Offered by Father Matthew Dallman, Obl.S.B., for the Parish of Tazewell County on the Sixth Sunday after Trinity (Seventh Sunday after Pentecost), 2018.
Our Collect today invites our prayer to a profound truth, despite its wording being rather commonplace, and even cliche. It begins with these words: “O God, you have taught us to keep all your commandments by loving you and our neighbor.” What this reflects is the fact that knowledge and love are all the same—that, for Christians, love itself is understanding (William of St Thierry, Exposition on the Song of Songs, 57.) What we do, our actions, our behavior, our prayer, must, if it is going to be Christian action, Christian behavior, Christian prayer, live out our beliefs. Our words that profess what we believe throughout the Liturgy of the Church, whether in Mass or daily Offices, have to find expression in our bodily actions—concretely, actually, and palpably. For us, taught by Jesus Christ and learning within the fellowship of the Church, knowledge and love are all the same: Love itself is understanding.
Our Collect this week continues with these words: “Grant us the grace of your Holy Spirit, that we may be devoted to you with our whole heart, and united to one another with pure affection.” What we do that is good and holy and upright, we always do by means of the Holy Spirit. We see in the Scriptures that the experience of the Holy Spirit is one of wind, of fire, and of peace. By the figure of wind, we mean being emboldened, strengthened, and energized. By the figure of fire, we mean transformed, zealous, and contagious. And by the figure of peace, we mean sharing in the heavenly grace of Christ Crucified and Resurrected. By the grace of the Holy Spirit, we become what we have received—we have received the Sacraments of Baptism and Eucharist, and so we become sacraments, dismissed and sent into the world in peace so that we can be peace to others—so that we can embody peace, be peace incarnate for others in Tazewell County and the world.

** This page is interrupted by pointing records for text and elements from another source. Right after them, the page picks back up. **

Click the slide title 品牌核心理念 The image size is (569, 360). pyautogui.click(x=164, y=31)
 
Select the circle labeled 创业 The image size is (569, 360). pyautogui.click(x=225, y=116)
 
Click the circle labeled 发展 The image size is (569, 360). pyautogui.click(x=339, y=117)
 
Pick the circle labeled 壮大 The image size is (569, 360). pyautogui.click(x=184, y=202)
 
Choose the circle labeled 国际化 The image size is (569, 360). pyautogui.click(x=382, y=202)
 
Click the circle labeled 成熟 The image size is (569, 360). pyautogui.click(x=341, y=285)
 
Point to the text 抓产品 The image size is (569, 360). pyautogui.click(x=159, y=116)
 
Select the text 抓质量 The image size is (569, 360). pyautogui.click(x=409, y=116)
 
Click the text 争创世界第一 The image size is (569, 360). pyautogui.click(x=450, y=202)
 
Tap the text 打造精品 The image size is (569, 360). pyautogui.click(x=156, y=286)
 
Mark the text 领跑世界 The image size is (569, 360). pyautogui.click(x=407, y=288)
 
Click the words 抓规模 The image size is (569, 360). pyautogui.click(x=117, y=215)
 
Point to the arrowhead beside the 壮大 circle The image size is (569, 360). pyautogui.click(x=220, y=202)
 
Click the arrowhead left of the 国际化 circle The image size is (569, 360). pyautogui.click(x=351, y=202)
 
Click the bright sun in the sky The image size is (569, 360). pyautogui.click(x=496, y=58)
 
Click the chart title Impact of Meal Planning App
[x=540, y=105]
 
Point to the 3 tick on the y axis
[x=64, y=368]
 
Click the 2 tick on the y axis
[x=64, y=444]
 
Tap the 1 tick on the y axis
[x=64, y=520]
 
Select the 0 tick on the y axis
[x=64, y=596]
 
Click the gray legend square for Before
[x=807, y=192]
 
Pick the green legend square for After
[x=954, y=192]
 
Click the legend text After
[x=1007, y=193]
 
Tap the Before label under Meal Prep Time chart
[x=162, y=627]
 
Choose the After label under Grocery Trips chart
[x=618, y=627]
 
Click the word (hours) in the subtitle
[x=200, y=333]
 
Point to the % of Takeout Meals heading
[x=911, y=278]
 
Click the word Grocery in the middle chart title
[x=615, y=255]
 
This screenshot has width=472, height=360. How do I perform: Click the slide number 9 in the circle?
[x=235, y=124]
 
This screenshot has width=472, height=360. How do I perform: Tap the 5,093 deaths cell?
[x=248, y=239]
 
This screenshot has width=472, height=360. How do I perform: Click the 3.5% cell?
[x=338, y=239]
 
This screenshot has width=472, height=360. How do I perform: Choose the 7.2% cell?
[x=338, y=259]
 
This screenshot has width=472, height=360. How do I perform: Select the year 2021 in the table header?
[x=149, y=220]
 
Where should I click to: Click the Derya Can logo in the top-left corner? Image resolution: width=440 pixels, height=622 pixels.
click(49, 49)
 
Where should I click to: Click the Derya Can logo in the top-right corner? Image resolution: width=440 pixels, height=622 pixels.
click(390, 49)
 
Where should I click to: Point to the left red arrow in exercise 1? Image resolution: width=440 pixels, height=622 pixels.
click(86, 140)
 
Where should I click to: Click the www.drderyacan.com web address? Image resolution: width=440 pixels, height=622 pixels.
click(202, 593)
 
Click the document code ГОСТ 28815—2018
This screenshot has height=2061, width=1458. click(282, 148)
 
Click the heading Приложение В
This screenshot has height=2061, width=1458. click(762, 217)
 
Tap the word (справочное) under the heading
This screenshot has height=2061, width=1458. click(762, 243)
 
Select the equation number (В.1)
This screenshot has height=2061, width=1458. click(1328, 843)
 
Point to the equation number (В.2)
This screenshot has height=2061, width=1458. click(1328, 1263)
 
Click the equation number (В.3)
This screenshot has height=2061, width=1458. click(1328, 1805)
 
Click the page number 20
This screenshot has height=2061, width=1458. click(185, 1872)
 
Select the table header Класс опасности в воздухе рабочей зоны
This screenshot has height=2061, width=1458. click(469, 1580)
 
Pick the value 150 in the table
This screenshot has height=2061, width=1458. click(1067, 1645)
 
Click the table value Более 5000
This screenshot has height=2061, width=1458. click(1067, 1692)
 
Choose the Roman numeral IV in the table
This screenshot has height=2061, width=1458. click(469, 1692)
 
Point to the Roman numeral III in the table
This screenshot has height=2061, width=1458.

And yet, just because we are sacraments of peace for the world, does not mean the world will necessarily receive us in that way. It is a pattern shown in Ezekiel, chapter 2, and recapitulated by Jesus when He returned to His own country and His own kin in the sixth chapter of Saint Mark. Ezekiel, entered into by the Spirit, was set on his feet by the Spirit. He was sent to preach about God to a people that had transgressed against Him. “Thus says the Lord God” is a prophecy of judgement against infidelity to God, uttered by the Holy Spirit through those filled by the Holy Spirit—spoken through the prophets chosen by God, because God chooses to work through creatures to make His will known. There are hints in the text that Ezekiel’s prophetic status was in doubt—twice saying “whether they hear or refuse to hear.” The people, these rebellious souls who oppose God, would not refuse to hear if they recognized the prophetic utterances as God speaking through Ezekiel, indeed, recognizing him as a sacramental presence. But they cannot do so. They are unable.
Likewise the kin-folk of Jesus are unable. They cannot see Him as the primordial sacrament of God’s presence. They see Him as something, to be sure—something unusual, spectacular, almost magical. They see him as people today might see David Copperfield, the professional magician who seems to accomplish astonishing mighty works that are unusual and spectacular. And yet notice, they are missing the message. The deepest truth of the identity of Jesus—that He is the primordial sacrament of God’s presence, that He is God become man, the Eternal Word become flesh, that He dwells among us—was lost on them, went right over their heads.
The people around us in Tazewell County might also miss the message of who we are. They might not see us as agents of peace—agents of peace that passes all understanding. Our identity as sacramental persons dismisses to be the living bread for the world—that we do what Jesus told the disciples to do, to go to the people and give them something to eat—might go over the heads of our brothers and sisters in Tazewell County. Is this what we would prefer? Surely not, because Jesus marveled because of His kinsfolk unbelief. But look and see: despite being mocked, ignored, and misunderstood, Jesus was not deterred from His mission—He laid His hands upon a few sick people, and healed them.
Let us be emboldened by the example of our loving and most compassionate Lord Jesus: we do not need to reach the masses, we do not need to convert in large numbers within the town we live. We might prefer it, but to accord with the example of Jesus, let us go undeterred to the sick among us, indeed to the lonely among us—laying our hands upon them by being with them, accompanying them. For the lonely in Tazewell County, let us be filled with the Holy Spirit, that we may be for them the living bread, and feed them with our attention, feed them with our presence, feed them with the peace which passes all understanding. Love itself is understanding. Let us show Jesus that we understand Him through our love.